Salvatore (Sam) Calautti, a GTA mobster who was the suspect in at least five unsolved murders, was shot to death with another man outside a stag party in Vaughan overnight.
Calautti was one of two men found shot to death — the other being his friend James Tusek, 35 — when officers were called to the Terrace Banquet Centre on Creditstone Rd. in Vaughan around 1 a.m. for a weapons call.
They found one man dead in the parking lot following the shooting. The second man was taken to hospital and died of his injuries there, said York Regional Police Const.
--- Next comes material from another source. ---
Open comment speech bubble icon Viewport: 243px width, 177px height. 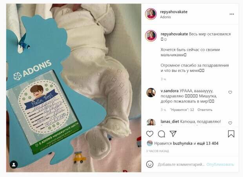[x=161, y=134]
Blair McQuillan.
Calautti, whose age was given by York Region Police as 41, was investigated in the still-unsolved October 2000 murder of Gaetano (Guy) Panepinto.
Panepinto ran a cut-rate casket shop in west Toronto and acted as the Toronto representative for Montreal mobster Vito Rizzuto.
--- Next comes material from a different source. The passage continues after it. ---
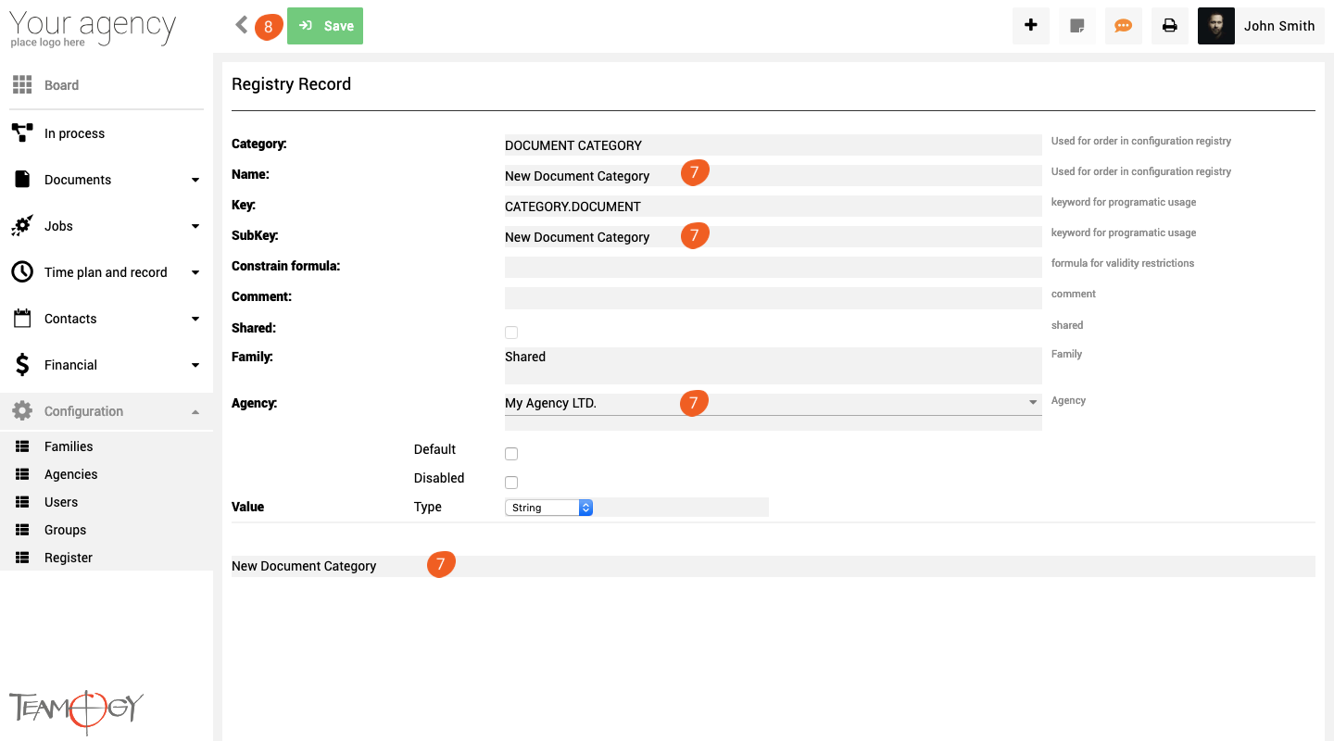Open the Type String dropdown
Screen dimensions: 1334x741
[548, 508]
Panepinto was killed shortly after Calautti’s best friend, Domenic (Mico) Napoli, and Antonio Oppedisano vanished and were presumed slain in early 2000 after a dispute with Panepinto over gambling territory.
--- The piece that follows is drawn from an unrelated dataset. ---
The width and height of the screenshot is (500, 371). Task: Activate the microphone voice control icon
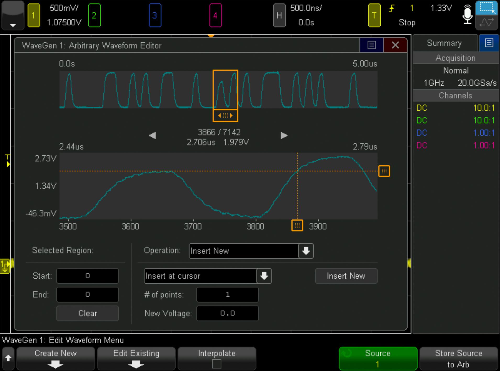pyautogui.click(x=468, y=15)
While he was a short, plump man, Calautti had a fearsome presence in the mob world.
He ran up huge gambling debts to the Rizzuto crime family in Montreal, which were settled when another GTA mobster stepped in to make payment.
He also legally won hundreds of thousands of dollars through legalized gambling in Ontario.
“At this point it doesn’t appear to be a random event,” McQuillan said at the crime scene Friday morning. “Investigators do believe this was a targeted event.”
Police confirmed there was a bachelor party taking place at the hall last night, with as many as 500 guests in attendance. It’s believed close to 100 people were there at the time of the shooting.
Some witnesses have already spoken to police, but they are looking to speak to anyone who was at the party or interacted with the victims.
With a York Region police station visible from the scene, mobile command centres were set up Friday morning.
Crews loaded a BMW SUV onto a flatbed truck that was driven away before 10 a.m. Friday morning. It was the only car left parked beside the large banquet hall on a commercial road.
One woman who said she worked at the hall showed up to work at 9 a.m. but was turned away by officers. She said she was told to go home.
A post-mortem has yet to be scheduled.